## Short problem
Revise the lines below, changing "GUI agent" to "interface agent" and leaving the rest as it is.

[Rows on where targets appear]
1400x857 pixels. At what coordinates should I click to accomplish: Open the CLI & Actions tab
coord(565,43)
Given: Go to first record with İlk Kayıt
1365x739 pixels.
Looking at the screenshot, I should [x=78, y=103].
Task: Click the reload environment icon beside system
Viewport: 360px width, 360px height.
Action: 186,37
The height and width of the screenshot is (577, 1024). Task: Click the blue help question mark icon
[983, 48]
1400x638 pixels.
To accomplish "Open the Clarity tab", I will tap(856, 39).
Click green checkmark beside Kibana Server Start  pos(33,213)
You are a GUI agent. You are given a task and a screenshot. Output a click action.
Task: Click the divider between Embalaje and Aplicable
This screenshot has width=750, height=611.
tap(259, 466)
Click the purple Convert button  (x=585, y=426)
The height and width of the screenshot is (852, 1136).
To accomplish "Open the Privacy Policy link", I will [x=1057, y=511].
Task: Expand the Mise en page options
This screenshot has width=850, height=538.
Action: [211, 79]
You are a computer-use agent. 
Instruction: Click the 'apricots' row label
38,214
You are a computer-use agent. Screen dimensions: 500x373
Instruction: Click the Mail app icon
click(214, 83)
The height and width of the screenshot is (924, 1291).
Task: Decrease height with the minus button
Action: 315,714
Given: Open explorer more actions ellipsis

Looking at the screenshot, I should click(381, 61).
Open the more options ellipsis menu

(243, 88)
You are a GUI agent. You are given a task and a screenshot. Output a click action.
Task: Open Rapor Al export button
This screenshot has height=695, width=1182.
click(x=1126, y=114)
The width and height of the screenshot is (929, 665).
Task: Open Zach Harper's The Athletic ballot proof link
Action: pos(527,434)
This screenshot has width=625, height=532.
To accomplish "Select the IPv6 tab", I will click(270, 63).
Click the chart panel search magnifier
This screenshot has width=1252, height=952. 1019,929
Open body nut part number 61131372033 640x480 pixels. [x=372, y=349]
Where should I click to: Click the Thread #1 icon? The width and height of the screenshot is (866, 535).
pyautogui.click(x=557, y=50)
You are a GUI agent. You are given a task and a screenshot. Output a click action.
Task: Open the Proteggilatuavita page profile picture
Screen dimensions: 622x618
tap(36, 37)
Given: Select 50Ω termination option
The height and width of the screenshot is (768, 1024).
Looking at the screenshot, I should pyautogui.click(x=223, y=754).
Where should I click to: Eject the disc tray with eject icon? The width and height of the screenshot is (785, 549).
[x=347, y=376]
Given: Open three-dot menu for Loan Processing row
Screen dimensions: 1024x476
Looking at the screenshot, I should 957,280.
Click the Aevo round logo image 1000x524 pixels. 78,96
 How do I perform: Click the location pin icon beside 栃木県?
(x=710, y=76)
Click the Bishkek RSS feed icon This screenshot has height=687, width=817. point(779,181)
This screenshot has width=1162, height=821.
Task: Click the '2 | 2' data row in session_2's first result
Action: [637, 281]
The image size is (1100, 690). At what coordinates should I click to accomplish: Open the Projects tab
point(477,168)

## Finished task
1400x857 pixels. At what coordinates should I click to accomplish: Open the CLI & Actions tab
coord(565,43)
Given: Go to first record with İlk Kayıt
1365x739 pixels.
Looking at the screenshot, I should [x=78, y=103].
Task: Click the reload environment icon beside system
Viewport: 360px width, 360px height.
Action: 186,37
The height and width of the screenshot is (577, 1024). Task: Click the blue help question mark icon
[983, 48]
1400x638 pixels.
To accomplish "Open the Clarity tab", I will tap(856, 39).
Click green checkmark beside Kibana Server Start  pos(33,213)
You are a interface agent. You are given a task and a screenshot. Output a click action.
Task: Click the divider between Embalaje and Aplicable
This screenshot has width=750, height=611.
tap(259, 466)
Click the purple Convert button  (x=585, y=426)
The height and width of the screenshot is (852, 1136).
To accomplish "Open the Privacy Policy link", I will [x=1057, y=511].
Task: Expand the Mise en page options
This screenshot has width=850, height=538.
Action: [211, 79]
You are a computer-use agent. 
Instruction: Click the 'apricots' row label
38,214
You are a computer-use agent. Screen dimensions: 500x373
Instruction: Click the Mail app icon
click(214, 83)
The height and width of the screenshot is (924, 1291).
Task: Decrease height with the minus button
Action: 315,714
Given: Open explorer more actions ellipsis

Looking at the screenshot, I should click(381, 61).
Open the more options ellipsis menu

(243, 88)
You are a interface agent. You are given a task and a screenshot. Output a click action.
Task: Open Rapor Al export button
This screenshot has height=695, width=1182.
click(x=1126, y=114)
The width and height of the screenshot is (929, 665).
Task: Open Zach Harper's The Athletic ballot proof link
Action: pos(527,434)
This screenshot has width=625, height=532.
To accomplish "Select the IPv6 tab", I will click(270, 63).
Click the chart panel search magnifier
This screenshot has width=1252, height=952. 1019,929
Open body nut part number 61131372033 640x480 pixels. [x=372, y=349]
Where should I click to: Click the Thread #1 icon? The width and height of the screenshot is (866, 535).
pyautogui.click(x=557, y=50)
You are a interface agent. You are given a task and a screenshot. Output a click action.
Task: Open the Proteggilatuavita page profile picture
Screen dimensions: 622x618
tap(36, 37)
Given: Select 50Ω termination option
The height and width of the screenshot is (768, 1024).
Looking at the screenshot, I should pyautogui.click(x=223, y=754).
Where should I click to: Eject the disc tray with eject icon? The width and height of the screenshot is (785, 549).
[x=347, y=376]
Given: Open three-dot menu for Loan Processing row
Screen dimensions: 1024x476
Looking at the screenshot, I should 957,280.
Click the Aevo round logo image 1000x524 pixels. 78,96
 How do I perform: Click the location pin icon beside 栃木県?
(x=710, y=76)
Click the Bishkek RSS feed icon This screenshot has height=687, width=817. point(779,181)
This screenshot has width=1162, height=821.
Task: Click the '2 | 2' data row in session_2's first result
Action: [637, 281]
The image size is (1100, 690). At what coordinates should I click to accomplish: Open the Projects tab
point(477,168)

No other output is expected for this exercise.